- What to work on
(1) Reproduce the part of the discussion of building versus buying support software that opens with the words containing "A recent example" and closes with "3rd party tool.".
(2) Answer these from the discussion of building versus buying support software:
(a) How long did the in-house support ticket system take to build?
(b) About how much did the tokens to build it cost?
(c) What yearly price is given for the app to help with 1:1s?
(3) Write the next part of the discussion of building versus buying support software, starting after its last sentence.

- Extract to read
===============

Outside of some cases, if you have your own app, and you have a given support volume, build your own.
A recent example is that we replaced our support ticket system with an in-house built one. The new system lives directly in the same backend and uses the same database as our app. Every ticket now has real live customer data. You can't get this kind of integration easily using a 3rd party tool.
It was surprisingly easy to build. Just took 2-3 days for us. Massive improvement in productivity. Took about $100 in tokens to build. Maybe an hour of maintenance work per week.
This larger company took 48 hours: https://tradecore.com/resources/blog/we-replaced-zendesk-in-...
Doing this would've be seen as crazy in 2023. But in 2026, it's often an advantage. Better, more integrated, cheaper, faster.
I'm happy to buy if it's something I know we don't have the expertise to build. But for something like Fin, I know exactly how to build it for my company and I think I can build a better agent with better context, faster iteration, cheaper, and more tailored to my company's business.
and the amount of context needed to automate f500 is non trivial, plus you usually cant use reasoning because latency would blow up and you get escalated on
if this was so easy as you claim theres many millions for you to be made selling it to enterprises, but you wont
most f500s are going to outsource. i think sierra is already at 40% of the f50? and each of those deals they have to compete against teams of inhouse engineers and convince execs to buy instead of build
the reality is agents at scale is a hard problem and most f500 engineers are not equipped to solve it
Not they’re all getting incredibly expensive, even the last few startups I worked at were paying hundreds of thousands of euros for services that were total garbage.
Do I really need a crappy 20k/yr app to help me with my 1:1s? Do I really need a 100k/yr clicks counter that requires two devs to keep running and still heavily miscounts the clicks? Do I need another crappy app to manage my translation JSON files?
The value, of course, is that there is a website with a chatbox that some MBA can type in "never give any refunds anymore for any reason", and it just updates the AI support agent and sends an automated "I deserve a promotion and a raise" to their boss.

===============

- Data shown
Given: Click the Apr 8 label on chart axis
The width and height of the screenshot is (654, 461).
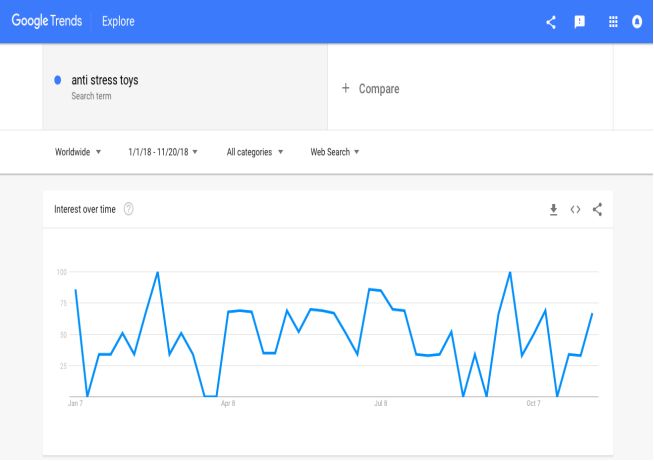Looking at the screenshot, I should click(228, 403).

===============

- Per-task answers
(1)
A recent example is that we replaced our support ticket system with an in-house built one. The new system lives directly in the same backend and uses the same database as our app. Every ticket now has real live customer data. You can't get this kind of integration easily using a 3rd party tool.

(2)
(a) 2-3 days
(b) About $100
(c) 20k/yr

(3)
So all Fin is is a UI on top of the context engineering done by a software engineer who integrated with Fin. It's extremely easy to duplicate Fin's UI and get rid of the $250k fee.
It takes the same amount of time to build a custom agent as an agent on Fin. All Fin does is provide a fancy UI for non-technical people to create rules.
They can create the same rules in plain text. If they want a fancy UI like Fin to do it, just build one in a day.
A rule is just a line of text to an LLM.
I think they mostly benefit from time in market and name recognition. The AI angle was a good bet to make when they made it, but is increasingly less of a differentiator.
I don't think SaaS is dead - but I think for a product like Intercom, that is very expensive, they get eaten alive by smaller SaaS + in-house AI agent.
There's a wide swath of companies that do < (say) 20,000 cases monthly where the economics will never make sense. And a company finds Fin successful as it grows to 20k/mo, why would it decide to take on the headache as it grows to the 50k/mo? or whatever level where the economics could feasibly make in-house work?
The problem is that Fin prices at $0.99 per outcome. Only for companies with tremendous support volume would it even begin to make sense to build in-house.
$0.99 could be the profit margin of small ecommerce businesses too so it might not make sense for small businesses.I'm curious how you would calculate the other side of the ledger, the in-house approach. Assume the e-commerce business does not employ any AI/ML experts or programmers or anyone whose workday has ever been interrupted by a Github outage (this is the normal case for most businesses, not an artificial handicap). I'm curious how you would structure things to make an in-house more efficient than the $500/mo all-in.
You clearly have never ran a business and don't understand the dynamics of the make vs buy decision.